BACKGROUND: Although current guidelines recommend β-blocker after acute myocardial infarction (MI), the role of β-blocker has not been well investigated in the modern reperfusion era. In particular, the benefit of vasodilating β-blocker over conventional β-blocker is still unexplored.

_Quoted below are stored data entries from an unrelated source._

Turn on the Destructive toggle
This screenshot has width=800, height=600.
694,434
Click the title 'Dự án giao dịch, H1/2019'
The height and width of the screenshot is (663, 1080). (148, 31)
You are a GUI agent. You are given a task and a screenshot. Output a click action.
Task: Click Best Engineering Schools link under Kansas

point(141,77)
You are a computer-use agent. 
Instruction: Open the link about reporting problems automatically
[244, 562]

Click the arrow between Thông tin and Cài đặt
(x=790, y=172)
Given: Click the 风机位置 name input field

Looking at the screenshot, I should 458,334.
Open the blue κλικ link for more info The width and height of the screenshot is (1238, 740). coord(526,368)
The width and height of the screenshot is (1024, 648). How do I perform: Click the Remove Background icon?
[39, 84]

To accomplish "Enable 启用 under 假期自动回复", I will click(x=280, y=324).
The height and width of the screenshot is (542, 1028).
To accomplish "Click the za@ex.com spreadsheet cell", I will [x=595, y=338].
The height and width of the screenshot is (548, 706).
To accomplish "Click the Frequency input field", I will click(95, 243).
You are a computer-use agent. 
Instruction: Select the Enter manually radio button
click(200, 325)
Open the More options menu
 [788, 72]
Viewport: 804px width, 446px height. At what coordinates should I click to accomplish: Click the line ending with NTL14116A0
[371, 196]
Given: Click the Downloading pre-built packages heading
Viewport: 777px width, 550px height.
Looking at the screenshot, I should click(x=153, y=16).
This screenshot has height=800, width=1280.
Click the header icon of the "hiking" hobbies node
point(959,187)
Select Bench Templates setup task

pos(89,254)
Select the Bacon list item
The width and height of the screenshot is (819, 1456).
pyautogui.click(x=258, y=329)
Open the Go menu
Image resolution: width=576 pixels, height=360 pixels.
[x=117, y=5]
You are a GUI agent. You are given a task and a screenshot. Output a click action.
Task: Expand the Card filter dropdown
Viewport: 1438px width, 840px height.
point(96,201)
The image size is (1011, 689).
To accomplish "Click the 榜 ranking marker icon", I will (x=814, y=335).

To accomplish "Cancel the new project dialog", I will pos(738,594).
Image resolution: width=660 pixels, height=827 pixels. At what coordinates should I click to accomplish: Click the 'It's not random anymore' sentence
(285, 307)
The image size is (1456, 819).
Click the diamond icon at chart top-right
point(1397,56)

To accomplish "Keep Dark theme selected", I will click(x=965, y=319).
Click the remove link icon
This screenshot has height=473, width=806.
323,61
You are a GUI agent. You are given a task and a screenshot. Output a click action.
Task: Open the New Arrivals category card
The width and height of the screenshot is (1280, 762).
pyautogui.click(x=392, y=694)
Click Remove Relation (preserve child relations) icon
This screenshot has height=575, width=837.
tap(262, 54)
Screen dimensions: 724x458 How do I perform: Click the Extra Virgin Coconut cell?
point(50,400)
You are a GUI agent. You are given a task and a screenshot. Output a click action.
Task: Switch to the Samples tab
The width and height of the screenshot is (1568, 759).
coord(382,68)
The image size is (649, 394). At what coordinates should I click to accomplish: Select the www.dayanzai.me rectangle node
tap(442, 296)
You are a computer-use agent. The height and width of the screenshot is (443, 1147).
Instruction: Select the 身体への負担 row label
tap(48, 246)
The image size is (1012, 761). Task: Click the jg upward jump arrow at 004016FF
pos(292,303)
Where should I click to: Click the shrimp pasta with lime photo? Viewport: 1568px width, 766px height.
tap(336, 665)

METHODS AND RESULTS: Using nation-wide multicenter Korean Acute Myocardial Infarction Registry data, we analyzed clinical outcomes of 7127 patients with acute MI who underwent successful percutaneous coronary intervention with stents and took β-blockers: vasodilating β-blocker (n=3482), and conventional β-blocker (n=3645). In the whole population, incidence of cardiac death at 1 year was significantly lower in the vasodilating β-blocker group (vasodilating β-blockers versus conventional β-blockers, 1.0% versus 1.9%; P= 0.003). In 2882 pairs of propensity score-matched population, the incidence of cardiac death was significantly lower in the vasodilating β-blocker group (1.1% versus 1.8%; P= 0.028). Although incidences of MI (1.1% versus 1.5%; P= 0.277), any revascularization (2.8% versus 3.0%; P= 0.791), and hospitalization for heart failure (1.4% versus 1.9%; P= 0.210) were not different between the 2 groups, incidences of cardiac death or MI (2.0% versus 3.1%; P= 0.010), cardiac death, MI, or hospitalization for heart failure (3.0% versus 4.5%; P= 0.003), cardiac death, MI, or any revascularization (3.9% versus 5.3%; P= 0.026), and cardiac death, MI, any revascularization, or hospitalization for heart failure (4.8% versus 6.5%; P= 0.011) were significantly lower in the vasodilating β-blocker group.

CONCLUSIONS: Vasodilating β-blocker therapy resulted in better clinical outcomes than conventional β-blocker therapy did in patients with acute MI in the modern reperfusion era. Vasodilating β-blockers could be recommended preferentially to conventional ones for acute MI patients.